Virginia Marshall wins Distinguished Women Scholars Award

Image: Dr Virginia Marshall (provided)
Image: Dr Virginia Marshall (provided)

On Tuesday 30 January 2018, 7pm local time (Wednesday 31 Jan, 2pm AEST), Virginia Marshall will be awarded the Distinguished Women Scholars Award and present the Distinguished Women Scholars Lecture at the University of Victoria in Canada.

In 2017, Dr Marshall became the first scholar to be appointed under the ANU Indigenous Australian Postdoctoral Fellowships Program. Dr Marshall is an Inaugural Indigenous Postdoctoral Fellow with the School of Regulation and Global Governance (RegNet) and the Fenner School of Environment and Society.

Dr Marshall is Australia’s leading legal scholar on Aboriginal water rights and interests. She is a lawyer with a strong focus in pro bono work for Indigenous communities across Australia.

Dr Marshall said:

“Recognition by the University of Victoria, Canada of my research on Aboriginal water property rights and interests in Australia resonates with Indigenous peoples around the world. Indigenous peoples have always known that water is more than a utility, it is a fact that water is inseparable from land, and both are sacred.”

For the Distinguished Women Scholars Lecture, she will present: ‘Overturning aqua nullius in Australia: Honouring ‘our Belonging’ to the land and waters’:

The First Peoples on the continent now called Australia, observed the cyclical seasonal conditions, named them in their language, and prepared for the changing cycles from severe drought to raging floods.
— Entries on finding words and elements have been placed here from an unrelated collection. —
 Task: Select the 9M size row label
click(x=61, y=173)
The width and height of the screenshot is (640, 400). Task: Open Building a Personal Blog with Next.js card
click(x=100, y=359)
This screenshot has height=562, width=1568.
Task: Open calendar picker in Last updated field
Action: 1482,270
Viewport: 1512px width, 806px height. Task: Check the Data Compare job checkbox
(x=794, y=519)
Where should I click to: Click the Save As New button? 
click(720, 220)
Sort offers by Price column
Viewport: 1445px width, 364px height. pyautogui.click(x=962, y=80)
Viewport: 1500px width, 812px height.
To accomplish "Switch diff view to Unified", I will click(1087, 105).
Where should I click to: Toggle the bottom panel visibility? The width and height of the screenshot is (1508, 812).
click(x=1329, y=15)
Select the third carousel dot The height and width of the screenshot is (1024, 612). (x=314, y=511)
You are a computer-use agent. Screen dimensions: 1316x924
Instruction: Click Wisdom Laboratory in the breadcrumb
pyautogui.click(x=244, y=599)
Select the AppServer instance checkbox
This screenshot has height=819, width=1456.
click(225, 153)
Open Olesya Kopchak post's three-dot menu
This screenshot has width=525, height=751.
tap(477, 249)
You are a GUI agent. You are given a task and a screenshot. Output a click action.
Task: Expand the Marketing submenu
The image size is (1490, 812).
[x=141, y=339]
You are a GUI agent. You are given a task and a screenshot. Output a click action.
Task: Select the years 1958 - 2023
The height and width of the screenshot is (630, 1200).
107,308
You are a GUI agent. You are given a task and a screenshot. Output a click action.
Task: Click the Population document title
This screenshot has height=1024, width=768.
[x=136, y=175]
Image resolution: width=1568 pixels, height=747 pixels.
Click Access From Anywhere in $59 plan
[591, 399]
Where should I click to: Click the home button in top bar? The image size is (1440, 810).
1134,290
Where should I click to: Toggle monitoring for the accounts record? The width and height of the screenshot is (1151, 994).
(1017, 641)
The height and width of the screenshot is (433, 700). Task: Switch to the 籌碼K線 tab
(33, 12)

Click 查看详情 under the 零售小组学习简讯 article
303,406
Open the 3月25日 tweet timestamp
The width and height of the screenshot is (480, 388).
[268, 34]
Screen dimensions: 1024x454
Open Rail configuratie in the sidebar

Indigenous traditional knowledge of the ‘web of relationships’ was regulated by the Indigenous rule of law(s).

However, the intimate knowledge of the Aboriginal environment gained over thousands of generations is being virtually ignored. This presentation will explore the establishment of culturally appropriate mechanisms and ethical benchmarks to prioritise Indigenous water rights and interests.

The Distinguished Women Scholars Lecture was established by the Vice-President Academic and Provost of the University of Victoria, Canada, to highlight and honour outstanding research achievements by women scholars and present their scholarly work with a public lecture.

Dr Marshall’s work in this field has been published as a ground-breaking Aboriginal water rights book titled 'Overturning aqua nullius: Securing Aboriginal water rights'. Drawing on the United Nations Declaration on the Rights of Indigenous Peoples, Marshall argues that the reservation of Aboriginal water rights needs to be prioritised above the water rights and interests of other groups. It is only then that we can sweep away the injustice of aqua nullius and provide the first Australians with full recognition and status of their water rights and interests.